- [RECORDS FOR THIS EXERCISE]:
*** Begin section ***

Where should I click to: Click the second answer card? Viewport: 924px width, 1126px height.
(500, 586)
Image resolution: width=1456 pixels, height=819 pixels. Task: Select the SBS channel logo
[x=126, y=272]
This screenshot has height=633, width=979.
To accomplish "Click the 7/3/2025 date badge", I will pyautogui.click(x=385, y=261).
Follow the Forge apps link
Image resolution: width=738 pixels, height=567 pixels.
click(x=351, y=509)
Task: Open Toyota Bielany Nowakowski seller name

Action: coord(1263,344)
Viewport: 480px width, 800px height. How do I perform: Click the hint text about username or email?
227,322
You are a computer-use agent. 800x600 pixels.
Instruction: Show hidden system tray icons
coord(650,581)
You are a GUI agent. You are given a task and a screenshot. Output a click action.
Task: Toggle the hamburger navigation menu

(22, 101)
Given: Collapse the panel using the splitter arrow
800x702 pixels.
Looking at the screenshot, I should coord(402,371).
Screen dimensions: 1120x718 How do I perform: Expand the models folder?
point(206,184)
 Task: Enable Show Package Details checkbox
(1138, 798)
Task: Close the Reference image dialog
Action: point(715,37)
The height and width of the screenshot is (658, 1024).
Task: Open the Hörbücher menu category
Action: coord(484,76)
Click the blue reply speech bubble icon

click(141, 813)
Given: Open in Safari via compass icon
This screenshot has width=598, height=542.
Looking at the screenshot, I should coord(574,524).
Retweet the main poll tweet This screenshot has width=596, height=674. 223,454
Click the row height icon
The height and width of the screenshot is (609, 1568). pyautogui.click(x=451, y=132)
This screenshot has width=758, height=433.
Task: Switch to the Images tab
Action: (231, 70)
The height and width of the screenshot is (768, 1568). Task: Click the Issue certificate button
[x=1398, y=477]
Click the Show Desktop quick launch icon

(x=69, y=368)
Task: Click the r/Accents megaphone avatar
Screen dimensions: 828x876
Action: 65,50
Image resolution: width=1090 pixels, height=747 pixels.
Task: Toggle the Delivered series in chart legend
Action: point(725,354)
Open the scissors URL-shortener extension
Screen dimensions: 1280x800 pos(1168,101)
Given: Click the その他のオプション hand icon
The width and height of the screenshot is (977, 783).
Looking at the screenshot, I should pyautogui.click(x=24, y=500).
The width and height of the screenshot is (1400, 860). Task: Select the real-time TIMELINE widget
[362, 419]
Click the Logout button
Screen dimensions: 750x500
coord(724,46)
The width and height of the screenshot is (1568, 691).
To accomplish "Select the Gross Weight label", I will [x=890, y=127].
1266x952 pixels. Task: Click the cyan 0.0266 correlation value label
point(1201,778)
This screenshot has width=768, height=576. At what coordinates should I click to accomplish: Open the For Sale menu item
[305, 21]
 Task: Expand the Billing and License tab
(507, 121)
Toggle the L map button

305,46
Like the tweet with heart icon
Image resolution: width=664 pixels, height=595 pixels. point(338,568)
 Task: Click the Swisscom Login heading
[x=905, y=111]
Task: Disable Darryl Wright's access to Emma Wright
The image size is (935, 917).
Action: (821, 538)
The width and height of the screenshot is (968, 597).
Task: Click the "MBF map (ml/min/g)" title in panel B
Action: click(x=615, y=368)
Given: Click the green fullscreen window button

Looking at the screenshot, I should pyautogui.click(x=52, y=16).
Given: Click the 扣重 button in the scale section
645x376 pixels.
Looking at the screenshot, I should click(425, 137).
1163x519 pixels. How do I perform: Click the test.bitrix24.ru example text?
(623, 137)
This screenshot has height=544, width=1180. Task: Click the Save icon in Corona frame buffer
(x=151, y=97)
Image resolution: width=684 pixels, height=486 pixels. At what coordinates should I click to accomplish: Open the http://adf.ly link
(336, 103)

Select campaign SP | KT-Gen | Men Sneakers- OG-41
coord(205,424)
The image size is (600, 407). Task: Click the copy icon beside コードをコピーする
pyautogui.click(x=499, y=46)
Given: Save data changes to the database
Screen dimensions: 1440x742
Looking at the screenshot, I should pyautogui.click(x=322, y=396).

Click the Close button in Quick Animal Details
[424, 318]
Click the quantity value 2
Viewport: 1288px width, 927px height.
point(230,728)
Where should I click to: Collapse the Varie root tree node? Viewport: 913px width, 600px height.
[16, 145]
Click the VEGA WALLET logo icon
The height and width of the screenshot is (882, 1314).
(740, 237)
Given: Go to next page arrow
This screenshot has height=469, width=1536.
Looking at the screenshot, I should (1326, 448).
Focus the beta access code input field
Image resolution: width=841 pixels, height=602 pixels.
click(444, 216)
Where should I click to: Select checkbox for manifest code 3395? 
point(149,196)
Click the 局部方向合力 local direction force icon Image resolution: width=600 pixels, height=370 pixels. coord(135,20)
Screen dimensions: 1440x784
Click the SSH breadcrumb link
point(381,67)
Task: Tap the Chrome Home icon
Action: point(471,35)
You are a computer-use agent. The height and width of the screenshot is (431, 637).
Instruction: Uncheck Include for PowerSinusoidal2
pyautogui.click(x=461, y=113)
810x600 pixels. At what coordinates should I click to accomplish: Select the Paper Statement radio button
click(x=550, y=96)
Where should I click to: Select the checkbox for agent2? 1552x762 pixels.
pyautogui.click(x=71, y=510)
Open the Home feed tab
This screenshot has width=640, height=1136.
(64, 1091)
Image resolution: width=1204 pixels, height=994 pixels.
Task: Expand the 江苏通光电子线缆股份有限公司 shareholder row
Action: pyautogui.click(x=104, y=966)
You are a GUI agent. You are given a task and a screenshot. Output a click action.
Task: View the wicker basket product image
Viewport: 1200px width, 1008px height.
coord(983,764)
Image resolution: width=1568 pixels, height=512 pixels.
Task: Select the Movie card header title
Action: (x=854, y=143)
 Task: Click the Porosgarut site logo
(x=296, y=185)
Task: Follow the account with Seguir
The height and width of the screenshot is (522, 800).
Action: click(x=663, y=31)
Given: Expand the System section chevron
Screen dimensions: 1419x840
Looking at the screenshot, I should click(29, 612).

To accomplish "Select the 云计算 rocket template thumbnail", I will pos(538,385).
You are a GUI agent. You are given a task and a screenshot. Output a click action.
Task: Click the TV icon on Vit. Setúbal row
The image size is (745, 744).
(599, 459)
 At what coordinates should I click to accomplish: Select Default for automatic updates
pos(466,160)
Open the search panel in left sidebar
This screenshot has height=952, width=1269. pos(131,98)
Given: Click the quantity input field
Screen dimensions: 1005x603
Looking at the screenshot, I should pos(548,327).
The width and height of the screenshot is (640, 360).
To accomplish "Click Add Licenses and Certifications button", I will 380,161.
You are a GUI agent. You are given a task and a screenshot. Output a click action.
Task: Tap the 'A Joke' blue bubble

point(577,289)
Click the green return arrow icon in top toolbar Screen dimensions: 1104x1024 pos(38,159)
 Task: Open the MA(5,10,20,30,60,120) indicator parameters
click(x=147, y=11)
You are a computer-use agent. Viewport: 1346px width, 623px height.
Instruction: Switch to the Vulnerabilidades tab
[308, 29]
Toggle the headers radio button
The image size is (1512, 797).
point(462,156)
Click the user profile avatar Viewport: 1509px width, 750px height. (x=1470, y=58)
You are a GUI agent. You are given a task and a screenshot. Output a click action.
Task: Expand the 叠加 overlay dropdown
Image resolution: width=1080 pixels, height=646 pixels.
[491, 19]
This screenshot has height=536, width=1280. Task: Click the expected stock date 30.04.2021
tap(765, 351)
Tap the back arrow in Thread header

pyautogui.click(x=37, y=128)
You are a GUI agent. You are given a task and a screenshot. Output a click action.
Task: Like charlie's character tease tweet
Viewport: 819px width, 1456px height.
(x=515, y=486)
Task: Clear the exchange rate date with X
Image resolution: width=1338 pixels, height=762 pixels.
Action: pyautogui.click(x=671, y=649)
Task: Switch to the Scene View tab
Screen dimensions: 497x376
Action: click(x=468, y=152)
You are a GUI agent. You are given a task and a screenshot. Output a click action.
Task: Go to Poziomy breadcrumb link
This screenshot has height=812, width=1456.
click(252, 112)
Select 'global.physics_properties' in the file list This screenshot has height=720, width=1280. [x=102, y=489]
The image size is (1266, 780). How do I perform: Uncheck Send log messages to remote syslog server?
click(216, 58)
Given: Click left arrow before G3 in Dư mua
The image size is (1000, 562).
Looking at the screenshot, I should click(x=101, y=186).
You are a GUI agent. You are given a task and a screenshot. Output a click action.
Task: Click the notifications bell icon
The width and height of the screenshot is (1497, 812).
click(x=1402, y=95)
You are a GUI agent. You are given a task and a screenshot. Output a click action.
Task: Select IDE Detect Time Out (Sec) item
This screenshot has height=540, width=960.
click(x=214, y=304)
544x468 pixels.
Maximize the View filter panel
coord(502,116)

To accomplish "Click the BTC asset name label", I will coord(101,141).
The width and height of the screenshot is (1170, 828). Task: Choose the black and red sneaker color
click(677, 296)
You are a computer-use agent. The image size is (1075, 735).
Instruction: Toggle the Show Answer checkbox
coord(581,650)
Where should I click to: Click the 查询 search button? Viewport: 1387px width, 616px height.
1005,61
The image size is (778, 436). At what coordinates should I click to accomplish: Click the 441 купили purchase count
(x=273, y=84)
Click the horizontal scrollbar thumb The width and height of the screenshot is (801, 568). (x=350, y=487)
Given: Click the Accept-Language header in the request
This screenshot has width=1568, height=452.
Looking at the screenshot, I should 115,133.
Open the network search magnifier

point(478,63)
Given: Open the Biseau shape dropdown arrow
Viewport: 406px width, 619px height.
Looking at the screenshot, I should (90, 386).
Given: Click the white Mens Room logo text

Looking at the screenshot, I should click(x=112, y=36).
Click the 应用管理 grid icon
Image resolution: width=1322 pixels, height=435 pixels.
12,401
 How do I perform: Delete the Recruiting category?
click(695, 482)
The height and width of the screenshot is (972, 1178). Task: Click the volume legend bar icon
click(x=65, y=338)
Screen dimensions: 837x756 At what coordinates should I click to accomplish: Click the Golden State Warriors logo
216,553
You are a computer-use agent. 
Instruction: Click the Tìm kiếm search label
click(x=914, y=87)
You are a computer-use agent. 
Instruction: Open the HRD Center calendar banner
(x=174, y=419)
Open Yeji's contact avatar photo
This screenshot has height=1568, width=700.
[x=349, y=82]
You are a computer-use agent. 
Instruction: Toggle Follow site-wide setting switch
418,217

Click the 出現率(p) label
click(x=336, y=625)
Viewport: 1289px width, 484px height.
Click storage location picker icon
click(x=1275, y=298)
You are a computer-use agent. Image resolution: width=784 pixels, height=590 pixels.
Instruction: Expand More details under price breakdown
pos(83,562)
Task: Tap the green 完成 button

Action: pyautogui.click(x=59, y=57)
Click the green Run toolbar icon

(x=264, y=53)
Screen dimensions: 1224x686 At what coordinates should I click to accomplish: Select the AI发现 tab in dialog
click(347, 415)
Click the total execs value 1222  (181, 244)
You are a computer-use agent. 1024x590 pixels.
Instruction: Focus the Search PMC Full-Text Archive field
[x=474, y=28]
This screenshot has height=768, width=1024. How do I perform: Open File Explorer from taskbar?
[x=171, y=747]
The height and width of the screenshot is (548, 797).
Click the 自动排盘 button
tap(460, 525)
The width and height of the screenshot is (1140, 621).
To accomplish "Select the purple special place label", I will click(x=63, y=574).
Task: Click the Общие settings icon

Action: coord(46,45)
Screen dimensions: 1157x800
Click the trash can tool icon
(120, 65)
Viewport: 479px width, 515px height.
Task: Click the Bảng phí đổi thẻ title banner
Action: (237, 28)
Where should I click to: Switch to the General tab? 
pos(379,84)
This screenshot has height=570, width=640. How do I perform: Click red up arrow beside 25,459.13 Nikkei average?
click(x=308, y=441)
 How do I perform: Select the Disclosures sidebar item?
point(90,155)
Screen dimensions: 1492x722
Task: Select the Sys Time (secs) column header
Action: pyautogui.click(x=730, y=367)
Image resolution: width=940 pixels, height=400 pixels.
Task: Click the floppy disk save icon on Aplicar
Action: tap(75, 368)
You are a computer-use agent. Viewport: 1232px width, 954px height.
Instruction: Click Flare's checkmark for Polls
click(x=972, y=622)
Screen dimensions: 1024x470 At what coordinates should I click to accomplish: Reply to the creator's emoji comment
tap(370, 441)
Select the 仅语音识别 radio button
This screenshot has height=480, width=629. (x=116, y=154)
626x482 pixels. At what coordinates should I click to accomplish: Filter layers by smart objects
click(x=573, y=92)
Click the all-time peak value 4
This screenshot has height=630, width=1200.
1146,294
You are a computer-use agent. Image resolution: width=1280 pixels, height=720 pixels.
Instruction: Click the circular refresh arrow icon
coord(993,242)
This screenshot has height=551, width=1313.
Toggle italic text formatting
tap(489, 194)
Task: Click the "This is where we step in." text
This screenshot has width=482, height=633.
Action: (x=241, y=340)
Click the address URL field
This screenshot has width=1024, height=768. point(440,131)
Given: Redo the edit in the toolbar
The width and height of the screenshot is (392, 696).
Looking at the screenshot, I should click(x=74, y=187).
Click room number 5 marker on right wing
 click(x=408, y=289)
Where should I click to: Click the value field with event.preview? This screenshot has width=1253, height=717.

*** End section ***

- [WHAT TO WORK ON]: Find the string "dropdown" in the listing and return every line that holds it.

- [WRITTEN ANSWER]:
Task: Expand the 叠加 overlay dropdown
Given: Open the Biseau shape dropdown arrow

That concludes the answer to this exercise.